In the midst of this crisis of connection, we lack consensus or shared understanding of our common interests, and the policies enacted to improve our lives are typically piecemeal and ineffective in addressing the underlying problems. Over the past decade, however, the human sciences have shed light on the causes of our crisis of connection and point to a potential for transformation that is deep and far reaching. From neuroscience and biology to developmental psychology and evolutionary anthropology, a paradigm shift is occurring as researchers converge in the recognition that humans are by nature empathic, cooperative, social beings. We want and need close relationships to thrive and our capacity for mutual understanding is critical to the survival of our species.
Yet our society privileges autonomy over relationships, the self over community, and individual interests over the common good. We measure success only in economic and academic terms and not in social and emotional terms. Our definitions of maturity (particularly for men) emphasize independence and stoicism and downplay the importance of having and maintaining high quality relationships. Our binaries and stereotypes about gender, race, sexuality, religion and social class disconnect and divide us, leading us to overlook our common humanity and constraining our relationships by impeding our capacity for mutual understanding. In other words, the human sciences have drawn attention to the fact that within ourselves we have the potential to create a thriving, just, and humane society, yet we live in a culture that devalues or ignores the very qualities and experiences that we want and need to solve our collective problems.
To date, the knowledge acquired through the human sciences has not been made widely available to practitioners, policy makers, laypeople and the media in a useful and accessible manner. When practitioners have applied the research on social and emotional intelligence or stereotyping, they typically focus on only one component of the problem and fail to integrate others. Programs that focus on enhancing, for example, empathy or connectedness do not typically address the obstacles created by the gender and racial binaries and stereotypes that impede our empathic abilities and limit our connectedness. Similarly, those programs that address racism, sexism, or homophobia rarely integrate the knowledge about our common humanity that lays the foundation for why our cultural stereotypes are incoherent. By integrating the knowledge acquired from the human sciences, we are now in a position to move forward.
In order to begin bridging silos within and across the human sciences, practice, and the media, we (Niobe Way, Carol Gilligan, and Pedro Noguera) have initiated a series of conversations over the 2013/2014 academic year. With the generous support from the NoVo Foundation (co-chaired by Jennifer and Peter Buffett), we seek to engage scholars, practitioners, activists, artists, policymakers, and journalists in a sustained conversation regarding what we know in the sciences and in practice regarding our common humanity, the obstacles that prevent us from recognizing our own humanity and the humanity of others, and the ways in which we can transform our homes, schools, and workplaces so that we foster our common humanity and address our crisis of connection.

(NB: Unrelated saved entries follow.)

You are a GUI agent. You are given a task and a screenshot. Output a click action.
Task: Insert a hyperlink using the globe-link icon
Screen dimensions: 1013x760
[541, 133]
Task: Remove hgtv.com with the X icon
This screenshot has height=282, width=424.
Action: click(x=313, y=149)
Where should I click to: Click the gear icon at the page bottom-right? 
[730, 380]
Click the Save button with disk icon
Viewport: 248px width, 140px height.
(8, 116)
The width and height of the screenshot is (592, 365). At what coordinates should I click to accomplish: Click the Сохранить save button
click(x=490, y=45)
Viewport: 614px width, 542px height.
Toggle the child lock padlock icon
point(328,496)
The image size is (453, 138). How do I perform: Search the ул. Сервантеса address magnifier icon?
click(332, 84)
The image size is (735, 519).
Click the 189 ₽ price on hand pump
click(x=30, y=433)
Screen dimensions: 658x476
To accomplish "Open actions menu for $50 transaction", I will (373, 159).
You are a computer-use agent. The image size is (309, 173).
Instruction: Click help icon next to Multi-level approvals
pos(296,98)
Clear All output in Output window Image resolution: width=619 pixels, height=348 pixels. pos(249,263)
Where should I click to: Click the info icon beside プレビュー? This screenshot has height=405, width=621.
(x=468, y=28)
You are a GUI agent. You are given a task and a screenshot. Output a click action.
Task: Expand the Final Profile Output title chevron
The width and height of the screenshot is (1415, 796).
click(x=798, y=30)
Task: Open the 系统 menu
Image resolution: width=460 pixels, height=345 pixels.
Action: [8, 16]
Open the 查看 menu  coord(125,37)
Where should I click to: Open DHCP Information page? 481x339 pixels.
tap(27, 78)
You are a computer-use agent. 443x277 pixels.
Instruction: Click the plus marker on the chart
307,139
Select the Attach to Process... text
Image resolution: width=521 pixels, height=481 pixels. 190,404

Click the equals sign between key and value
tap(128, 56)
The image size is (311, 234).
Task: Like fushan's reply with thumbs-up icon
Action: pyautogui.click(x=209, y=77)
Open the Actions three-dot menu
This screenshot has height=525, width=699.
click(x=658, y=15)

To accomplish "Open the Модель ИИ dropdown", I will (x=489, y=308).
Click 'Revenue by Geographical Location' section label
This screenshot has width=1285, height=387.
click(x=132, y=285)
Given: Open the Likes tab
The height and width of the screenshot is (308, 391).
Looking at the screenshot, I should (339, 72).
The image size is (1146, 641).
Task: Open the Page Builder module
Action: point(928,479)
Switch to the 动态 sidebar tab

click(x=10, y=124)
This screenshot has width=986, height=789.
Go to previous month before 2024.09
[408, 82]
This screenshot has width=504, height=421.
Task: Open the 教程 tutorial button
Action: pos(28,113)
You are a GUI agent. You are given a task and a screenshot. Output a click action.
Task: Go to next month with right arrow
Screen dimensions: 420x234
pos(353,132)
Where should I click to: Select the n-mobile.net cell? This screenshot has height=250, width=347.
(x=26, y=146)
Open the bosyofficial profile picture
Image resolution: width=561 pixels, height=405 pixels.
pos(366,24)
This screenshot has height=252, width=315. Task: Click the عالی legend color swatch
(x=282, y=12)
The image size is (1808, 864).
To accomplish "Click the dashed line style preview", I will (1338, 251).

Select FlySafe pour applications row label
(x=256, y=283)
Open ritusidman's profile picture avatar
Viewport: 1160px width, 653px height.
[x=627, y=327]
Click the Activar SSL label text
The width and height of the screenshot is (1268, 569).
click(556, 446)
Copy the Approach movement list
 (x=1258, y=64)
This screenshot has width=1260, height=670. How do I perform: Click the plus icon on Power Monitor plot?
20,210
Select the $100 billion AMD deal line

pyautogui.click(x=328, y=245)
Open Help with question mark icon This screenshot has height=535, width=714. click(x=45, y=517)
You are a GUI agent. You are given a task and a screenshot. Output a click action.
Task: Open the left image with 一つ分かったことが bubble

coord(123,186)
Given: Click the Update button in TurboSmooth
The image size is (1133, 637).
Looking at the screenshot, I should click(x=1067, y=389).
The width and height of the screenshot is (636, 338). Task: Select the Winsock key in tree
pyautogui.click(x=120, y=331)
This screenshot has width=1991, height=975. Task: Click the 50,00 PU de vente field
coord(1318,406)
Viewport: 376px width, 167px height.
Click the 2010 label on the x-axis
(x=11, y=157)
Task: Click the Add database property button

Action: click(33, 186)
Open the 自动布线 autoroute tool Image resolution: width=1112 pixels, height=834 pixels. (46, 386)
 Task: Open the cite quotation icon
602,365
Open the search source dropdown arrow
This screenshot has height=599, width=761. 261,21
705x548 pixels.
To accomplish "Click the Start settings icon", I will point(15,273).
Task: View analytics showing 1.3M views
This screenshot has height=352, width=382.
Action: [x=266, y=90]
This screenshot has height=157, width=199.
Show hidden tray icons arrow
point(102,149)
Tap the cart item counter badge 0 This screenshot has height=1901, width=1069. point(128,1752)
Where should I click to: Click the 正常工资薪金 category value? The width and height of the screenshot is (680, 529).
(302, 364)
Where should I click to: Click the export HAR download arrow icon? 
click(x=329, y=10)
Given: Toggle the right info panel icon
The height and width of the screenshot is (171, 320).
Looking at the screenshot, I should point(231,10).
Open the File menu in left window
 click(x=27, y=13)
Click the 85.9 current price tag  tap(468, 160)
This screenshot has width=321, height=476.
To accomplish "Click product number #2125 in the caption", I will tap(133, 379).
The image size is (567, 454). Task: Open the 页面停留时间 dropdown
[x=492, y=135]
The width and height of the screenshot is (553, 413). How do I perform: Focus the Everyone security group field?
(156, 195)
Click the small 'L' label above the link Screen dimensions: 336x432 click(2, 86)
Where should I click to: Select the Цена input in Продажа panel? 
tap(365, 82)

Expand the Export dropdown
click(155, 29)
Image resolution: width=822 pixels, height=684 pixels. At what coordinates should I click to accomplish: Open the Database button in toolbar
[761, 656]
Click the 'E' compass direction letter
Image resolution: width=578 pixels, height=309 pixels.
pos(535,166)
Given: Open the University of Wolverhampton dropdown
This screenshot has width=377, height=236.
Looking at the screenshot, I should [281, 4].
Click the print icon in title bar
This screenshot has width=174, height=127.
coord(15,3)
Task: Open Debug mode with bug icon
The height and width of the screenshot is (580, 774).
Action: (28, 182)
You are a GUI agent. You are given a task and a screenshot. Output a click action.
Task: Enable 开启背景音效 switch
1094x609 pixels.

The immediate goal of the Project for the Advancement of Our Common Humanity (PACH) is to bring together thought leaders whose work is directly relevant to understanding and addressing our crisis of connection. Such leaders will come together on a monthly basis to discuss what lies at the root of our problems and to think collectively about the solutions. We will also engage in a series of initiatives with PACH members that are aimed at the general public to draw attention to the solutions to our crisis of connection. Our long-term goal is to create a think and do tank, located at NYU, where the science of our humanity is brought together in a sustained manner with knowledge acquired from various sources and settings regarding how to promote our common humanity and interests.